Dendrochronological analysis of wood samples indicated that the oak trees felled for the discovered wreck were felled in 1627. Incidentally, the wood comes from the same region where the wood for the “Vasa” was felled.

“Our pulse quickened when we saw how similar the wreck was to the ‘Vasa’,” said marine archaeologist Jim Hansson. “The hope of finding one of her sister ships has kindled in us.” The almost complete wreck of the “Vasa” was rediscovered in the 1950s and was raised until 1961. The restored ship has been presented in the Vasa Museum on the island of Djurgården since 1990 and is one of Stockholm’s biggest attractions.
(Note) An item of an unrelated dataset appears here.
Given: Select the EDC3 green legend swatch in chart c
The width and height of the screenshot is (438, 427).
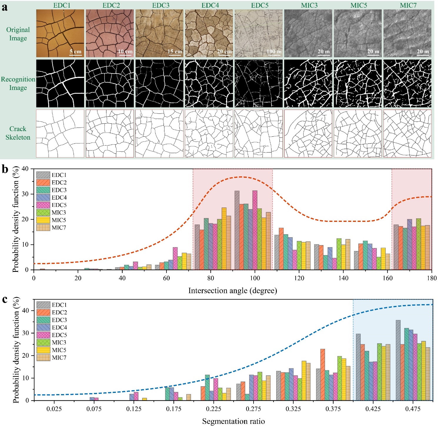Looking at the screenshot, I should (44, 320).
In the struggle for hegemony in the Baltic Sea region, King Gustav II Adolf commissioned the building of two large and two slightly smaller warships in 1625. The “Äpplet”, completed in 1629, was part of the fleet that covered the landing of the Swedish army on the island of Usedom the following year. The king intervened in the Thirty Years’ War on the Protestant side. From then on, the Swedish fleet had the task of securing the routes home.

In the so-called “Tostensson War” from 1643 to 1645 against Denmark, the “Äpplet” was one of more than 58 warships that brought victory to the kingdom. Many new buildings were smaller than the 1600-ton battleship. But being more agile, they proved better suited to the conditions of the Baltic Sea.

This and the considerable wear and tear may have led to the decision not to repair the “Äpplet” 1658. To protect Stockholm from attacks at sea, the large ship was sunk as part of an underwater barrier designed to protect the capital from attack.

“Fantastic, we found the ‘Vasa’ sister ship ‘Äpplet’,” says Patrik Höglund, marine archaeologist at the Vrak Museum. “The dimensions, construction details, wood samples and archive material all pointed in the same direction.” Unlike the “Vasa”, however, the “Äpplet” will probably remain on the seabed. She is doing best down there, said Höglund’s colleague Hansson of the TT news agency.